There is nothing free market about a central bank - which created the bubble by putting interest rates to -2% in 2003 (and this monetary action _was_ Keynesian, the same as Bernanke's monetary actions are Keynesian). There is nothing free market about fannie mae and freddie mac, which had a government mandate to support a supply of housing loans to those who couldn't afford them, and who were leveraged around 1000 to 1 prior to the crash. You should be able to see how such a market distortion created the credit expansion and housing speculation that led up to the 2008 crash. The banking system in America is about as free market as a chain gang.

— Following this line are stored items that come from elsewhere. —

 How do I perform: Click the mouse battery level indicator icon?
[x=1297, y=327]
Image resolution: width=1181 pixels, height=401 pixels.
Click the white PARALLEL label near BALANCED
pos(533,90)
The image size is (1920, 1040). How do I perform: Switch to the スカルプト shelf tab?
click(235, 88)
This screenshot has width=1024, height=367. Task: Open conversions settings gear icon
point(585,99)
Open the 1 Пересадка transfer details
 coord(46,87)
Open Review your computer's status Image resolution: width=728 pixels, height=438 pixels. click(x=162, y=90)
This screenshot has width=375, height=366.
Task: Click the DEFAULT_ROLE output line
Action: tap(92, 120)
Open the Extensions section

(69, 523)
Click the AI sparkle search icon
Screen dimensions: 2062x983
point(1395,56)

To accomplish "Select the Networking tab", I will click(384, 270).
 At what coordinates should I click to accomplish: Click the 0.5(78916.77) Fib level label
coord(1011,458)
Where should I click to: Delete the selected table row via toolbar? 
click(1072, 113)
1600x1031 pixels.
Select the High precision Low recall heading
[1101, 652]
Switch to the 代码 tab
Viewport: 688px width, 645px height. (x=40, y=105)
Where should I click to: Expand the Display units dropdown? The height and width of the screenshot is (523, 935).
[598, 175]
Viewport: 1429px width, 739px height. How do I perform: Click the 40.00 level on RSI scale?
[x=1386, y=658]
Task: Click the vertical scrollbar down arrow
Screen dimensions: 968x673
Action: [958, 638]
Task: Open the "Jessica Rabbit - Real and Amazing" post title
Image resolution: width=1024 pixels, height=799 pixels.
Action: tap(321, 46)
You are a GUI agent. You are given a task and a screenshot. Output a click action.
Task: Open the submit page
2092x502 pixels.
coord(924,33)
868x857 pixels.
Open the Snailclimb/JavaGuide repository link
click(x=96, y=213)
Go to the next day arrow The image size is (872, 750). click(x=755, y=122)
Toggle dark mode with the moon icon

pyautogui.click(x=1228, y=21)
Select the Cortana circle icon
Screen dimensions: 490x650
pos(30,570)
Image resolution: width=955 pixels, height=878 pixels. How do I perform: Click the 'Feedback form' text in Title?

The Austrians, it could be said, have a 'fetish' with gold. However, that is only an indication of the current culture. In the days of the gold standard, one could argue that monetarists and keynesians had a fetish with bits of paper with meaningless dollar symbols.
It is highly illogical to think that a steady monetary base is in any way inferior to a system in which bureaucrats keep yanking the monetary base around according to their judgments as to what the short-term interest rate should be. If anything, it is highly superior.


----------



## tothemax6 (14 April 2011)

Pancakes said:


> If you're talking about libertarianism or austrian economics as an alternative I don't think you can just label the left as moronic. The right have just as many moronic policies. Libertarianism isn’t really left or right is it? For example the right wing leans towards banning abortion and the abortion pill, supports wars on drugs, they are anti immigration and refugees, they support the war on terror etc..those are all policies Austrian economists/libertarians are against aren't they?
> 
> Even though I describe myself as libertarian I actually vote Labor…I just can’t bring myself to vote Liberal because I see them as being pretty racist, homophobic and sexist. It would be good if Australia had a real libertarian option in politics. TBH to me there doesn't even seem to be much difference between the left and the right in Australia at the moment.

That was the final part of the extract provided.